**What you should do**
Reproduce every entry exactly and leave its pictures out.

--- START ---

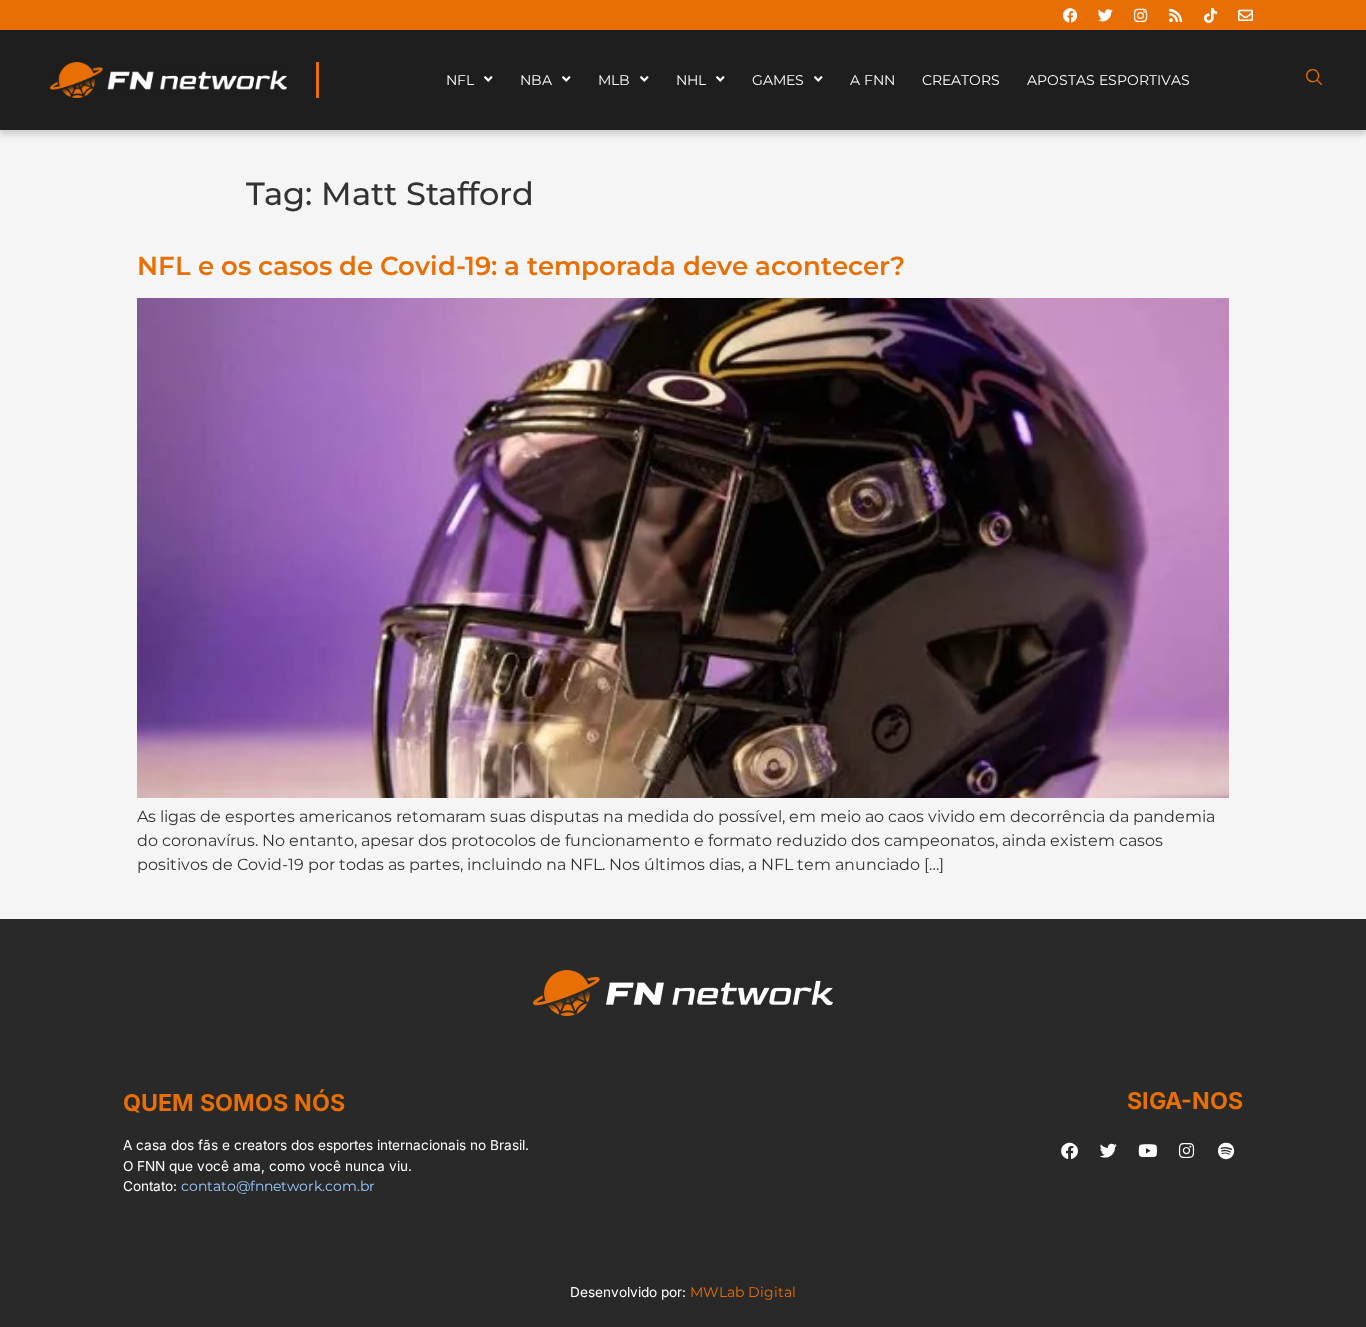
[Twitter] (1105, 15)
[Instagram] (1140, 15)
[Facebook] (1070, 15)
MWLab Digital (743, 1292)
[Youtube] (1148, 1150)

--- END ---

**Result of the exercise**
[Twitter] (1105, 15)
[Instagram] (1140, 15)
[Facebook] (1070, 15)
MWLab Digital (743, 1292)
[Youtube] (1148, 1150)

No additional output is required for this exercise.